また既に商工会議所に入会していた場合、ほぼ全てのサービスを無料で受けられます。未入会であったとしてもサービスを受けたい場合は年数万円の年会費を払えば受けられるようになります。
デメリット:商工会議所
デメリットの一つとしては各商工会議所によってサービスの品質にバラつきがある点です。
また相談は基本無料であるがM&A仲介に至ると、最終的に報酬を支払うことになることが多いです。M&Aにおいても民間のM&A仲介業者やM&Aコンサルティング会社に比べても熱心に売却候補先を探してくれない傾向にあります。
弁護士・行政書士
事業承継を積極的に取り組んでいる士業の方も多くいらっしゃいます。中でも法律の専門家である弁護士や行政書士の方も、相談先の一つとして有力です。
メリット:弁護士・行政書士
弁護士や行政書士ならではのメリットとしてあげられるのは事業承継と合わせて相続対策などの相談にのってもらえるため、将来の不安を一挙に解決できるという点です。
デメリット:弁護士・行政書士
相談料が場合によっては高くなってしまうことがデメリットとして考えられます。
また専門的な知識を要する弁護士や行政書士だからと言ってM&Aにおける全てのサポートが期待できる訳ではありません。

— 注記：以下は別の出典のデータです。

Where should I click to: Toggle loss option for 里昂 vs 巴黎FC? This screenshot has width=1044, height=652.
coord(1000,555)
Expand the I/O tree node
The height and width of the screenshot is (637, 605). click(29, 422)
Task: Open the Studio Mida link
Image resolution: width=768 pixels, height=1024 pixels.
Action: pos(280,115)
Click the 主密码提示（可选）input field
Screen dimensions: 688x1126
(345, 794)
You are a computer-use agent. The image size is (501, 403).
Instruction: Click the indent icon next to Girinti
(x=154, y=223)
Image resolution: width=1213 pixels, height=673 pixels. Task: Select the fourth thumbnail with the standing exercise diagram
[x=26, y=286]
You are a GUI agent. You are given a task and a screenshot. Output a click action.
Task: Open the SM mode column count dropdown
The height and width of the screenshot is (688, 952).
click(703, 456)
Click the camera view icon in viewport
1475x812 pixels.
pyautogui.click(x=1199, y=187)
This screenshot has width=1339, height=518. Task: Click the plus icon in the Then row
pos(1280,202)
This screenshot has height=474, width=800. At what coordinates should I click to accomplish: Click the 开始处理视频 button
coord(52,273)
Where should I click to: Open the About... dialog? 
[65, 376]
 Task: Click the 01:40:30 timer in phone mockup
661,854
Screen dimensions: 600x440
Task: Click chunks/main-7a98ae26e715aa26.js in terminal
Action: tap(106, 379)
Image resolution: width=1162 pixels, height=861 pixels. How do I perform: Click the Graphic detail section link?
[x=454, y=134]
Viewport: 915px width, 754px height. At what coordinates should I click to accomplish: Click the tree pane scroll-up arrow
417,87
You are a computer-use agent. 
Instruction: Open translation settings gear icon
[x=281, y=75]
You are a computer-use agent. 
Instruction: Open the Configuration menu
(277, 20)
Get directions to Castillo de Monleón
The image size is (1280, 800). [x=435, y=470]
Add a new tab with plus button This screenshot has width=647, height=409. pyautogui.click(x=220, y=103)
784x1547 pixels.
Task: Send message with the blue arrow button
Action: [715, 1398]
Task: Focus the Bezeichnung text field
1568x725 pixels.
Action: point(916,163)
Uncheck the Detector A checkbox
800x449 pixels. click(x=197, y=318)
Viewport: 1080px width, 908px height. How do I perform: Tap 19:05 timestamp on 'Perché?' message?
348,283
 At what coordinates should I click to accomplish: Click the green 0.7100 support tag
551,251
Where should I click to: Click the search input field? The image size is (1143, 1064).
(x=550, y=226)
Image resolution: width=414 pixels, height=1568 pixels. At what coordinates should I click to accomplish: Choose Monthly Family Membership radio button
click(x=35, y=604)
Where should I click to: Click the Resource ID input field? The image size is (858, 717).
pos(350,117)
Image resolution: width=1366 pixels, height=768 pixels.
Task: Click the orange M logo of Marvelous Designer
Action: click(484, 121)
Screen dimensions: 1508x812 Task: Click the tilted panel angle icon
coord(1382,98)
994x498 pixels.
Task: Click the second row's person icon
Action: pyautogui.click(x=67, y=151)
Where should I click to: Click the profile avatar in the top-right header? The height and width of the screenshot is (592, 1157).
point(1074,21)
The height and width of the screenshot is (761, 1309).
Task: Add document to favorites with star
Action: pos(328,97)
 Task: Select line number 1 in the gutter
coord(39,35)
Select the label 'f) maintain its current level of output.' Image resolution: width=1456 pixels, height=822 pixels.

M&Aにおいては法律的な知識だけでなく会計や税務の知識も用されるので、その点ではサポートが手薄になる恐れがあります。
公認会計士・税理士
顧問税理士など、長年関係を構築してきた税理士や公認会計士がいる場合、最初の相談先としては最も有力だと考えられます。
メリット:公認会計士・税理士
自社以外に多く中小企業の経営者をサポートして関係を構築している事が多いため、他の経営者の悩みを聞いている場合もあり、事業承継の具体的な事例を聞けることは大きなメリットです。
デメリット:公認会計士・税理士
弁護士や行政書士と同様に自身の専門分野には強いが専門外になるとサポートが手薄になってしまうことはデメリットの一つです。
また公認会計士や税理士のアドバイスは自身が担当する顧客の事例の範疇に留まっていることが多いためM&Aの最新の動向には精通していない場合があり、手厚いサポートは受けられない可能性があります。
事業承継を相談する際の注意点、落とし穴は?
顧問の税理士や会計士が事業承継の知識があるとは限らない
顧問の税理士や会計士とは長年の付き合いで深い信頼関係を構築していることが多いです。そのため最初の相談先として顧問の税理士や会計士が選ばれる傾向があります。
しかし公認会計士や税理士は税務に関しては精通しているが事業承継の知識を有しているとは限りません。事業承継の業務は税務の知識だけでこなせる訳でなく全く別の知識も必要となります。
むしろ無責任なアドバイスを受けてしまう可能性もあります。その結果、事業承継に取り掛かる時期が遅れ売却先が一向に決まらないという事態に陥ることもあります。
相談先の見極め方、見るべきポイント
実績があるかどうか
相談先を決める時にM&Aや事業承継などの取扱実績を確認しましょう。特にM&Aを検討している場合にはM&Aの取扱実績が多い所を選ぶようにしましょう。
事業承継やM&Aには様々な予測不能な事態が生じることがあります。そのような時にこれまでの実績がない場合、臨機応変に事態に対応できないことがあります。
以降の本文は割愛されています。